Gli alimenti più ricchi di queste sostanze al momento sono risultati essere le prugne secche con 5770 unità Orac, il succo di uva nera, 5216 unità, i mirtilli, 2400 unità, l’aglio, 1939 unità, i cavoli, 1770 unità, gli spinaci 1260 unità. Assumere, come raccomandato da tutti i nutrizionisti, cinque porzioni al giorno di frutta e verdura assicura un’entrata di 5000 unità Orac indispensabili per combattere l’azione negativa dei radicali liberi.
Nel dettaglio, l’aglio, la cipolla e i porri, tutti appartenenti alla famiglia delle Alliaceae, contengono delle sostanze chimiche solforate, capaci di contrastare tutte le patologie legate allo stomaco oltre che dei reni, del colon e delle prostata. Utilizzare questi alimenti insieme a pomodoro e olio d’oliva, come suggerisce la dieta mediterranea, protegge il nostro organismo dall’insorgenza di molte patologie. Non a caso il Sud Europa, dove si è soliti consumare questi alimenti, registra una minore diffusione di patologie tumorali rispetto ad altri paesi.

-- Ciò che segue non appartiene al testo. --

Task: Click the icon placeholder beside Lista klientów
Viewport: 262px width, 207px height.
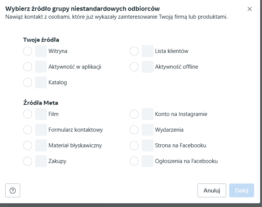Action: pyautogui.click(x=148, y=51)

I cavoli ma anche i broccoli se consumati almeno cinque volte a settimana contrastano l’insorgenza di neoplasie alla vescica al seno ed ai polmoni, grazie al loro alto contenuto di sulforano.
Il segreto è consumare questi vegetali, crudi sotto forma di centrifugati o, in alternativa, cuocerli a vapore o stufate in quanto le temperature molto elevate annullano gli effetti delle sostanze benefiche in essi contenute.
In particolare il cavolo rosso, consumato crudo, per esempio in un’insalata, mantiene intatte tutte le sue proprietà. L’uva nera, i mirtilli, le more, i frutti di bosco, in definitiva tutta la frutta che possiede il caratteristico colore blu-viola sono ricchi di acido ellagico e di antocianidine, indispensabili per annullare gli effetti degli agenti cancerogeni. Possono essere consumati freschi ma, fuori stagione, andranno bene anche quelli surgelati.